Secondly, if your vehicle is damaged by these potholes, discuss it with your insurance company. Let them deal with the powers to be to work on the claim and to recoup the cost of the damage. You can report a pothole to the governmental authority where they occur, but don’t ask for any money from them. There are many claims that have been unpaid. In Minnesota, only five percent of direct pothole damage claims have been paid as of 2013. Hopefully, that figure has risen since then.
Consider this: You will be paying for road repairs near your home, whether it is a pothole in front of your lawn or a complete road resurfacing project. Remember, this is your tax dollars at work – your property tax dollars, to be exact.
This reminds of a story.
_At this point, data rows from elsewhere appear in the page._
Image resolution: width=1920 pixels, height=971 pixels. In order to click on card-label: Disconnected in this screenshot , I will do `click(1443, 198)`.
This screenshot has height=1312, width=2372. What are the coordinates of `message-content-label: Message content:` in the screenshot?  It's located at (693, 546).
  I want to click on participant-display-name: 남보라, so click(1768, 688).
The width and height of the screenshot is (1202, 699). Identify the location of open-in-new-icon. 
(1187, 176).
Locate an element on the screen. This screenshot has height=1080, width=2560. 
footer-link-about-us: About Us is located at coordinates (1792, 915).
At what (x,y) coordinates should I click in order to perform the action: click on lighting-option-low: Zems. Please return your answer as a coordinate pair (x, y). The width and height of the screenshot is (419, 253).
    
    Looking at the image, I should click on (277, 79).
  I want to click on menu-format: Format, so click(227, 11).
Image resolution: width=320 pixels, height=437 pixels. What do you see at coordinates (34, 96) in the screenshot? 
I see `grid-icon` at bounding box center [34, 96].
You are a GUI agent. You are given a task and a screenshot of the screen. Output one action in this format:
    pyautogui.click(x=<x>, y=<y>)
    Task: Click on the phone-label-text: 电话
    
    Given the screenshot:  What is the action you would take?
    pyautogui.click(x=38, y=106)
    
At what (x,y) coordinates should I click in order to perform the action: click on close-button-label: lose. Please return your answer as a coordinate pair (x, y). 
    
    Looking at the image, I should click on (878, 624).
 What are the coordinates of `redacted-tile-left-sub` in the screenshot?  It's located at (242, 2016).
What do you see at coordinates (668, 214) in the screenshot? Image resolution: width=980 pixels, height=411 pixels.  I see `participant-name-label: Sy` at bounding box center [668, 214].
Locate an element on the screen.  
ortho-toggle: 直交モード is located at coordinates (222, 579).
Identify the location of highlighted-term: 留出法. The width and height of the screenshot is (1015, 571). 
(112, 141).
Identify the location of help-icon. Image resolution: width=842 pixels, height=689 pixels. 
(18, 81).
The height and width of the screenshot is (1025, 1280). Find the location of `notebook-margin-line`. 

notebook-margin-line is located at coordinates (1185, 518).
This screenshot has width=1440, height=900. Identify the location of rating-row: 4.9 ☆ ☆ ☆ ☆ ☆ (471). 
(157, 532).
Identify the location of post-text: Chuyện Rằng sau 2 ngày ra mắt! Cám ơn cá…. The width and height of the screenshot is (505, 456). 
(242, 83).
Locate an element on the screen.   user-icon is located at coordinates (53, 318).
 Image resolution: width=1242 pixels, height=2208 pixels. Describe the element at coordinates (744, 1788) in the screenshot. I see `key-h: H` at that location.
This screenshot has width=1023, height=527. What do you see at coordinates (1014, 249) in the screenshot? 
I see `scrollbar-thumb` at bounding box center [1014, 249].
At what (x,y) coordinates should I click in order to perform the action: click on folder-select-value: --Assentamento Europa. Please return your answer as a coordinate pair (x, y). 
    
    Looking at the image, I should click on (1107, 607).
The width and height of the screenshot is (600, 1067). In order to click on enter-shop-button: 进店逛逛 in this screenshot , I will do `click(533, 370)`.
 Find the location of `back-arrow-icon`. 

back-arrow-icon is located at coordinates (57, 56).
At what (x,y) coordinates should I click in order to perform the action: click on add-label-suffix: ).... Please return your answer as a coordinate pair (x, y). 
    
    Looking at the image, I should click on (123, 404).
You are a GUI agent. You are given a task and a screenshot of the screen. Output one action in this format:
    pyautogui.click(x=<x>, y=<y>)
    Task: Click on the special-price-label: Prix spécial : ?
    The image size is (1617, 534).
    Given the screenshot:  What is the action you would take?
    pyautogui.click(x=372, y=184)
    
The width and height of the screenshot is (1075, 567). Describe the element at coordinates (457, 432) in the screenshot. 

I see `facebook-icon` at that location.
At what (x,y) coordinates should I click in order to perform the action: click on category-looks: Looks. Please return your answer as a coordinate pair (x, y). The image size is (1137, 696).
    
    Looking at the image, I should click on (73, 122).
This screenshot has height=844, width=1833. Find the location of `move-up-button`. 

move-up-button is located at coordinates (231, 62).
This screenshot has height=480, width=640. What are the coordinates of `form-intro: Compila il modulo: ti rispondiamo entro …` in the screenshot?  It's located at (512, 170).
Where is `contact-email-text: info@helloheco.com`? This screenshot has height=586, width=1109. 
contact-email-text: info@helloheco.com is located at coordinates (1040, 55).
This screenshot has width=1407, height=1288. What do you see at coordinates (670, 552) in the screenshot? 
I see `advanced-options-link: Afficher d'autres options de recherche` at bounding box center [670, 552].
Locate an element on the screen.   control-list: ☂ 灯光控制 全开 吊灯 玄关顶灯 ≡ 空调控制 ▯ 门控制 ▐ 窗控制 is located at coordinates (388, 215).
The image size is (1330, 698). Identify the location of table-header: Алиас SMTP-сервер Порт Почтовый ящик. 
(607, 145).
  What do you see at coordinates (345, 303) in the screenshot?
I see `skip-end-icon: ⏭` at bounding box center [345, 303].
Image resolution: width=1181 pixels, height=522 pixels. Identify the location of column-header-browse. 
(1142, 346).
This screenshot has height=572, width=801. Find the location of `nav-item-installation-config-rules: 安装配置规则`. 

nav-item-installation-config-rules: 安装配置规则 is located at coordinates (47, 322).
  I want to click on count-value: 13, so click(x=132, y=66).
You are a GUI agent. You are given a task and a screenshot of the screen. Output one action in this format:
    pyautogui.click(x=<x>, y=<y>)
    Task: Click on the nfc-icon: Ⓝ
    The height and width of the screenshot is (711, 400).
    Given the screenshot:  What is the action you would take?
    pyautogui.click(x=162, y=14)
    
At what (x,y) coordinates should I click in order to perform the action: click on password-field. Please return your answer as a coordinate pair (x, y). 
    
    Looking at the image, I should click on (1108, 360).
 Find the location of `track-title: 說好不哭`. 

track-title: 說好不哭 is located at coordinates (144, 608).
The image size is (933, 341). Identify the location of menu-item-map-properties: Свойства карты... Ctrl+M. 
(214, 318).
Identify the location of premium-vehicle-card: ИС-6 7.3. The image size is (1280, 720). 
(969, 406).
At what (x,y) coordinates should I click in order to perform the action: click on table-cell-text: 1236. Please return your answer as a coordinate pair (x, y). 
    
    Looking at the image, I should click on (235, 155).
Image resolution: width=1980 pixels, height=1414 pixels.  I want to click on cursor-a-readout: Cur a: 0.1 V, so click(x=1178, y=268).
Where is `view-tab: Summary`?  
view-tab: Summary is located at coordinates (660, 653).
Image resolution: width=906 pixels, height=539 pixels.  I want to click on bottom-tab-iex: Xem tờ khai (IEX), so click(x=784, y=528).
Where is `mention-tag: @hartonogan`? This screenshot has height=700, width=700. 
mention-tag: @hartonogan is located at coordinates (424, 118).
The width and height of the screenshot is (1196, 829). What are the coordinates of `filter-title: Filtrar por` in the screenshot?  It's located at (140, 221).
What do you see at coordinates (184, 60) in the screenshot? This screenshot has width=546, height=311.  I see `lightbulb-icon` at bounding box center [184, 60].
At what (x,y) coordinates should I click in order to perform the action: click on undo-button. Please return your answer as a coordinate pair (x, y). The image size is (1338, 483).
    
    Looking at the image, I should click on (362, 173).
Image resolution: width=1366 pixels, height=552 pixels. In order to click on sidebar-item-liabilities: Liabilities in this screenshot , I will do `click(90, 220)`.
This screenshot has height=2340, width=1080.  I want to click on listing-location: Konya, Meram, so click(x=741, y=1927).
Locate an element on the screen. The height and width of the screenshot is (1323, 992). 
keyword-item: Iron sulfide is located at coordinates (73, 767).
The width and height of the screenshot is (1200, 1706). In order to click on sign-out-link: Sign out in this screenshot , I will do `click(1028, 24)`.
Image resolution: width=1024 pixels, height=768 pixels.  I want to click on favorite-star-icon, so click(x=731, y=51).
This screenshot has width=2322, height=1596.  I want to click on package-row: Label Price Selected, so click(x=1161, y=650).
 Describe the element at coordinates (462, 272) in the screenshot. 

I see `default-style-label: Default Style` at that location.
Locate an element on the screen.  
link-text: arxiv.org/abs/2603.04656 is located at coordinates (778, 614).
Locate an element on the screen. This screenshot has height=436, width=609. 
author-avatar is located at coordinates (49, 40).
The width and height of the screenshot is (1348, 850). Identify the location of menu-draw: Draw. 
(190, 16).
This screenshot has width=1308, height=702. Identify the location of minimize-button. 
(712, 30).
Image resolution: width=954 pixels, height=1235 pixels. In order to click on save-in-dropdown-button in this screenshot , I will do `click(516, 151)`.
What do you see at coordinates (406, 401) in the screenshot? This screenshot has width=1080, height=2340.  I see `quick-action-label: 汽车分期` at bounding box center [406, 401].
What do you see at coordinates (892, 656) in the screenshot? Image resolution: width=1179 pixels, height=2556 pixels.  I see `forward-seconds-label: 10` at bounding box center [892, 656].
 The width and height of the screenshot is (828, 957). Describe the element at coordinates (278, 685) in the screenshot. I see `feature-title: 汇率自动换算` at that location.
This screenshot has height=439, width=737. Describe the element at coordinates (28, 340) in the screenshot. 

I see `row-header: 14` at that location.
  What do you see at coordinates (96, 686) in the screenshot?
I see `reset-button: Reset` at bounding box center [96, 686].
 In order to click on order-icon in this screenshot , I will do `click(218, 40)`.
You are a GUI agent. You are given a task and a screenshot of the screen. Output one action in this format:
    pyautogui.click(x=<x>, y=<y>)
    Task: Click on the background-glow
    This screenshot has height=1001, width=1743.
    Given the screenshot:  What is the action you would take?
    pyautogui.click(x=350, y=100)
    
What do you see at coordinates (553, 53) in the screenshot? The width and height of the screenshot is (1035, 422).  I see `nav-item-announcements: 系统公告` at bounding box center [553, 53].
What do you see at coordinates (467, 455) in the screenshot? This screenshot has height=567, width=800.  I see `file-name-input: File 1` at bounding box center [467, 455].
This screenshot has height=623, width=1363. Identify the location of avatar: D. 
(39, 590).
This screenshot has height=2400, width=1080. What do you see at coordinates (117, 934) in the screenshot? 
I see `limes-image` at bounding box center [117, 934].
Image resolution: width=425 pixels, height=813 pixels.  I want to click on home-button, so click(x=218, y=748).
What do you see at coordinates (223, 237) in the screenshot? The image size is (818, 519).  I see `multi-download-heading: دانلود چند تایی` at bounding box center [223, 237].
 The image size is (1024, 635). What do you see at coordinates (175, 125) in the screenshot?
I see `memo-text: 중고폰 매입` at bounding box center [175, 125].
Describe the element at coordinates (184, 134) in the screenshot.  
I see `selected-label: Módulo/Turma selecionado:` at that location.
When I was living outside of Washington, DC at the end of the 1990s, there was a mayoral candidate in the District that understand what its residents needed. For years, the District’s government had been criticized for not repairing its streets. Not just in part of the District – every part of it. One candidate – he eventually won the election – campaigned on the plank that he will fix the potholes in the city. If that doesn’t engage voters, what will?
Because some communities are getting battered with pothole fixes, is there a solution that will not break the taxpayer’s bank? Before you ask your government: “why can’t you use that surface they use in another country where it doesn’t crack, split, or induce potholes?” There are plenty of complications to tackle before you even spend the money on new surfaces. For example, the government must have the budget to do anything – from pothole repairs to road resurfacing.
Luckily, Minnesota has a state surplus to invest back into the roads. At least the state’s highways. The hive of activity to complete these projects was intense over the last two years. There are still more projects to work on in which the budget might still be there. To complete the laundry list of these projects, the state would have to continue funding and seek Federal monies to complete them.
Since we are talking a local issue, most potholes would have to be locally funded. They will be funded through your property tax bill. Nobody rides for free. Sorry.
Or, maybe you should see it the same way as a Fram oil filter commercial, but paraphrasing: “pay it now, or pay it later.” The choice is really yours – better streets or a broken car.
This is not an exercise in belaboring points. Rather, it is a reminder of the annual discussion over the state of our roadways that comes from temporary amnesia and politics. We forget that potholes will show up every late winter/early spring to frustrate us. This is a routine we wished would go away.
No matter how expensive the solution will be or how much our governments do not want to invest in long-term solutions due to budget constraints, but have to simply deal with those potholes by doing the one thing that will not cost you a dime – drive carefully over them.